Quick Bio
Name: George Stromeyer
Title: Senior Vice President, Enterprise Divisions
Company: Barco
SCN: What is your position, and what does it entail? What are your responsibilities?
George Stromeyer: I lead the Enterprise Division at Barco, and our team commercializes networked visualization technology integrated into smart workflows for applications across the enterprise. Our solutions create unique experiences that solve the productivity and knowledge-sharing challenges we all have in the professional or education domains.
My biggest responsibilities are threefold: assuring a continuously evolving business strategy in response to industry demands, building a great leadership team, and setting financial direction so that our investment dollars make an impact across our global footprint.
SCN: How long have you been at this position?
GS: I joined Barco 27 months ago, but who’s counting?

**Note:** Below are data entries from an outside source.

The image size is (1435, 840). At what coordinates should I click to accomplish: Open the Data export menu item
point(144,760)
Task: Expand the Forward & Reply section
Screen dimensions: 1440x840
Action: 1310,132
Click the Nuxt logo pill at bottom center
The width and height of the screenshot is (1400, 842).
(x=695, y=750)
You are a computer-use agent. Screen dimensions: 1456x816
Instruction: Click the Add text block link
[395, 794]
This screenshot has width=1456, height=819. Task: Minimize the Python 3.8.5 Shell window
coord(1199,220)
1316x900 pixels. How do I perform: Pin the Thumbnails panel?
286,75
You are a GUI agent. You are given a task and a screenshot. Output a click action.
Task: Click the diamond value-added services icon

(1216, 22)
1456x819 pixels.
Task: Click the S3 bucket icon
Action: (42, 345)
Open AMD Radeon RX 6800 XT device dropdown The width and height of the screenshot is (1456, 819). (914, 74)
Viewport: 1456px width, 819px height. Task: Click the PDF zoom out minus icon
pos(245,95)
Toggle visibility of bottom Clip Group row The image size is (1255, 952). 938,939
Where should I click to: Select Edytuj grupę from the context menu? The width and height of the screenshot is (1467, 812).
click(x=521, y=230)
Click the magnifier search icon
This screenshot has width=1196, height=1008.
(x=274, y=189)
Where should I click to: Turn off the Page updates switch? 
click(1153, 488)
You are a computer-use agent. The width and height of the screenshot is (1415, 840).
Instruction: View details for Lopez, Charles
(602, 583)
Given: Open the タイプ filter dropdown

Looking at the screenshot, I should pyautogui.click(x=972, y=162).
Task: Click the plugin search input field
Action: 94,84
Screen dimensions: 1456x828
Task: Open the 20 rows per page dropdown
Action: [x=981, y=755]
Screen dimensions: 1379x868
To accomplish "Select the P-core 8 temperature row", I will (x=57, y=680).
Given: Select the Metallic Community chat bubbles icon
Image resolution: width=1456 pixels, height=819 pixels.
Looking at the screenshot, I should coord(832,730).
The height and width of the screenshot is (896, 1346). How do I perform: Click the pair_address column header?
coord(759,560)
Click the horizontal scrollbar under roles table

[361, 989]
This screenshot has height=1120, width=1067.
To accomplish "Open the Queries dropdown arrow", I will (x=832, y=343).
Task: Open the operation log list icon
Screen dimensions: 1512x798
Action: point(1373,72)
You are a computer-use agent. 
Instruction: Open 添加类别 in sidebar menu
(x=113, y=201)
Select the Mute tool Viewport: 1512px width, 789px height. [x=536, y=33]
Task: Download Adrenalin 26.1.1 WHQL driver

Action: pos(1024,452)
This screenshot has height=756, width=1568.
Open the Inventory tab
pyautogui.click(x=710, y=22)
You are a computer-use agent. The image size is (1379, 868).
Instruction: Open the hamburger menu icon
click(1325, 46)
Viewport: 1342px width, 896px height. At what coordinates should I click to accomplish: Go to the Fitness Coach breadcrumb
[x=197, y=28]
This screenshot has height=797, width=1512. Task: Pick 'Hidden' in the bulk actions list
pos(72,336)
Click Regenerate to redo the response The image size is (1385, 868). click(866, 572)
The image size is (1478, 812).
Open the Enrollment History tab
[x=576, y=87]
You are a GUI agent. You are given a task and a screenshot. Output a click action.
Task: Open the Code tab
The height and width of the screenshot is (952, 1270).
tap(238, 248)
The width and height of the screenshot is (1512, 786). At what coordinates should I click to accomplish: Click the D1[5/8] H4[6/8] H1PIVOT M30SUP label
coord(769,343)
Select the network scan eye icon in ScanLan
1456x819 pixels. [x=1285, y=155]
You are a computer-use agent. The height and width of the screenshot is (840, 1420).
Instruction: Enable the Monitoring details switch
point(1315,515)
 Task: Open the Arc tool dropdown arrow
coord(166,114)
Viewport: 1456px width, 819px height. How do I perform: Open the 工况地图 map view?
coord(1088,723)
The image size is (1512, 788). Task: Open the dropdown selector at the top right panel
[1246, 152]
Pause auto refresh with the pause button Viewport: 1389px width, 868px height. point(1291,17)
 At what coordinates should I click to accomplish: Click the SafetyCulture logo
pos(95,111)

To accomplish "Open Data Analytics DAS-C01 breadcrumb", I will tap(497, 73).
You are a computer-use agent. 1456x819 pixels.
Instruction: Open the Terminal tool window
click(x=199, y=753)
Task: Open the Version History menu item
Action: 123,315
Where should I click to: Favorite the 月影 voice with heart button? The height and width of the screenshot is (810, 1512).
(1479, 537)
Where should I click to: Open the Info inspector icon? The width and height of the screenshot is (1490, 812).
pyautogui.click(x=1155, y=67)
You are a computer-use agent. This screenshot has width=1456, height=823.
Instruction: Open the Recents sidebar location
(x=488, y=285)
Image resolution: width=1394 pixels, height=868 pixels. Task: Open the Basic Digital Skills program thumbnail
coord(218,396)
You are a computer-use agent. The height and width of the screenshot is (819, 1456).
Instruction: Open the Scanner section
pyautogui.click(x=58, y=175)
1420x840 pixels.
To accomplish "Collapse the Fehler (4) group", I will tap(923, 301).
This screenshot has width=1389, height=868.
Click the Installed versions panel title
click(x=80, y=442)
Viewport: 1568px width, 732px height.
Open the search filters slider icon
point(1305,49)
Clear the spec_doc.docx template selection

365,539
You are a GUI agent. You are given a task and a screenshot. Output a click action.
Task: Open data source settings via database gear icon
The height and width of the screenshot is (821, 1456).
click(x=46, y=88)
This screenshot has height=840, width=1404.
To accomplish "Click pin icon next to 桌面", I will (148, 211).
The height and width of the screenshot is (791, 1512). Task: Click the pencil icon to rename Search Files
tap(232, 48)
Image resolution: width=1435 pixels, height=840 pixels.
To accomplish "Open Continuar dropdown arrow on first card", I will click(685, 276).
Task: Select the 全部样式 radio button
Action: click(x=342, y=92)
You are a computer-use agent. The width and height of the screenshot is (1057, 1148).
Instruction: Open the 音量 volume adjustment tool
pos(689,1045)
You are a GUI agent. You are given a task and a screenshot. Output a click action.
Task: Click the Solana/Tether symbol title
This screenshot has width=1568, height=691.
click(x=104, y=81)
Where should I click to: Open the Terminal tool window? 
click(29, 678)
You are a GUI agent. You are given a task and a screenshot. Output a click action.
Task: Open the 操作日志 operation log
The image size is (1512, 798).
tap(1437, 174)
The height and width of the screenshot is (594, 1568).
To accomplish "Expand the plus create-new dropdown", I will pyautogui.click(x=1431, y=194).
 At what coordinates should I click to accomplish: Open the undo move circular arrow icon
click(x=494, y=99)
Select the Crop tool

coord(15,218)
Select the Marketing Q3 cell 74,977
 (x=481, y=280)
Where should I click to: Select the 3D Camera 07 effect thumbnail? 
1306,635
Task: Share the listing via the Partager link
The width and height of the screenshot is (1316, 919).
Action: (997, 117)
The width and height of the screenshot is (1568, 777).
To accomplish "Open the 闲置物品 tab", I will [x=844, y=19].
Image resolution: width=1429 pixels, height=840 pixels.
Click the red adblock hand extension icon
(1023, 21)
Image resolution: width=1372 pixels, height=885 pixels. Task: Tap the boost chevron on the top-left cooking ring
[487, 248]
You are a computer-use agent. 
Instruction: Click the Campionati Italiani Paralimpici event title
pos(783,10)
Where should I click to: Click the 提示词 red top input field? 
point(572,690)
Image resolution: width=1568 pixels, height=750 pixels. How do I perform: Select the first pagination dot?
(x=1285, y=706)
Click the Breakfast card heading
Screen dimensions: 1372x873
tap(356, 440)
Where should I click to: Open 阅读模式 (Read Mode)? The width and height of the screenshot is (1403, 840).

SCN: How has your background prepared you for your role?
GS: Barco recognized the opportunity to assemble several diverse businesses into one division to address the needs of the modern enterprise. Increasingly, we see companies making centralized decisions favoring integrated solutions delivered through consistent, high-quality customer journeys. To take on this challenge, Barco looked outside for someone with modern enterprise technology and commercial experience. My years with Cisco, Scientific Atlanta, and Raychem gave me this knowledge base and diversity across several industries.
In addition, I brought an extensive international experience (including seven years in Belgium) while also being resident in Silicon Valley, where Barco hopes to benefit from more ideas, unique talent, and business relationships. On some days, I am also a nice guy….
SCN: What are your short- and long-term goals?
GS: I am very pleased that, after two years, the business is healthy and growing, and I’ve worked hard to assure that every key position on the global team is filled with the right talent. Now we are focused on three objectives: predictably delivering exciting innovation, wrapping a perfect customer and partner journey around those technologies, and building out an enterprise-level commercialization engine working together with our partners worldwide.
Long term, we have this breathlessly attractive opportunity to solve big problems for a very large market that already recognizes our brand and reliability as a supplier. We have a bigger goal to consistently bring innovative experiences that incorporate a Barco-better-together value into the AV ecosystem; our partnerships at every level are extremely critical to our success. I am excited about what we are doing in the market already today, and we are extremely ambitious about where we can go.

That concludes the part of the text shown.